The Supreme Court has, predictably, ruled in favor of the city of Grants Pass, Oregon, weighing in for the first time on the issue of homelessness and how cities and states may legally enforce laws around public camping.

The court was divided along ideological lines, with the six-justice conservative majority ruling that a law prohibiting public camping in Grants Pass does not violate the Eighth Amendment, which protects against cruel and unusual punishment. This will be seen as a victory not only by city and state officials in liberal California, but also those in conservative parts of Arizona and elsewhere — with an unusual coalition having formed to push back on what some say was overreach by the Ninth Circuit Court of Appeals in its 2018 decision in Martin v. Boise.

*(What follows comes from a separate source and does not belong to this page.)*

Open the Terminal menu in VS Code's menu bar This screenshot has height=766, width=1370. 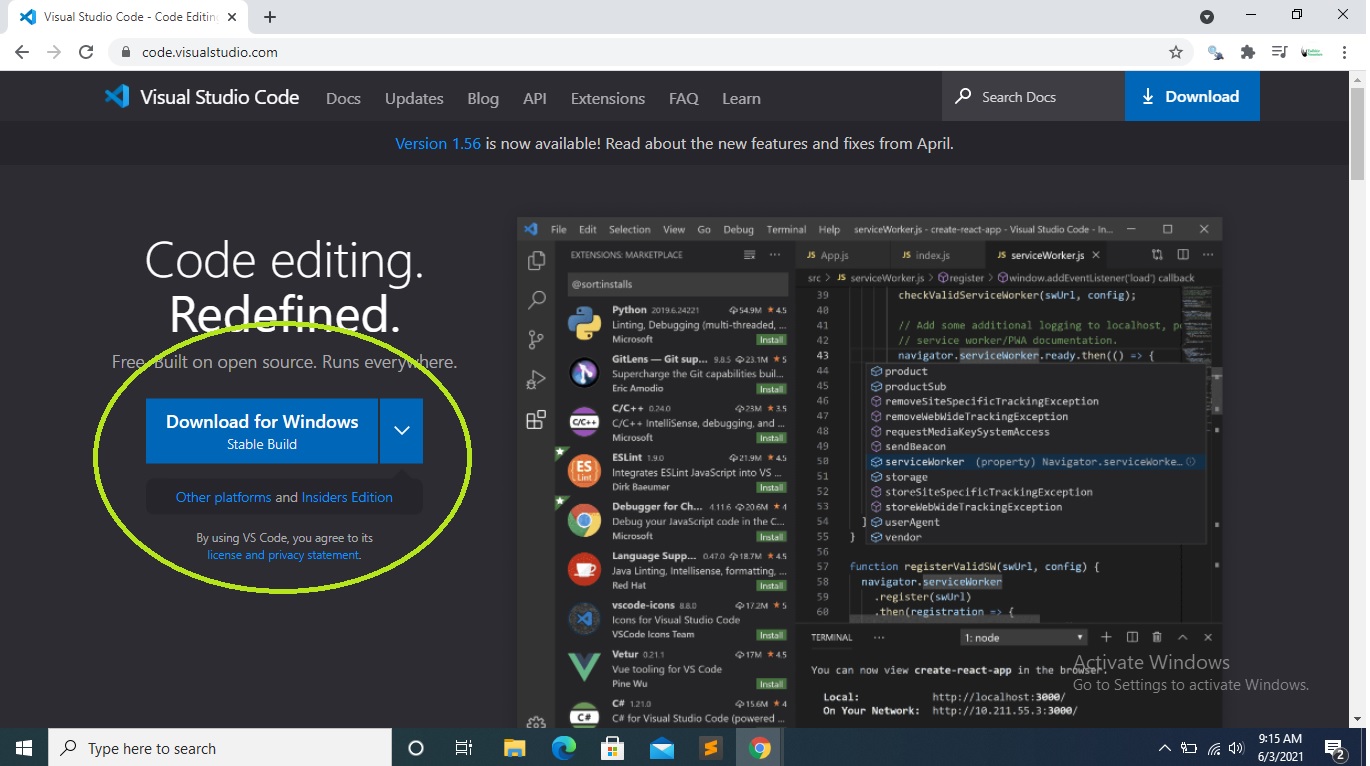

An amicus brief filed in the case by San Francisco Mayor London Breed gets quoted heavily in the majority's decision, which was written by Justice Neil Gorsuch. San Francisco has gone to battle over an injunction imposed by a district court judge two Decembers ago that prevented city workers from clearing homeless encampments, citing Martin, and Breed's amicus brief complained of this.

"Consider San Francisco, where each night thousands sleep 'in tents and other makeshift structures,'" Gorsuch writes in the majority opinion, citing the brief. "Applying Martin, a district court entered an injunction barring the city from enforcing 'laws and ordinances to prohibit involuntarily homeless individuals from sitting, lying, or sleeping on public property.'"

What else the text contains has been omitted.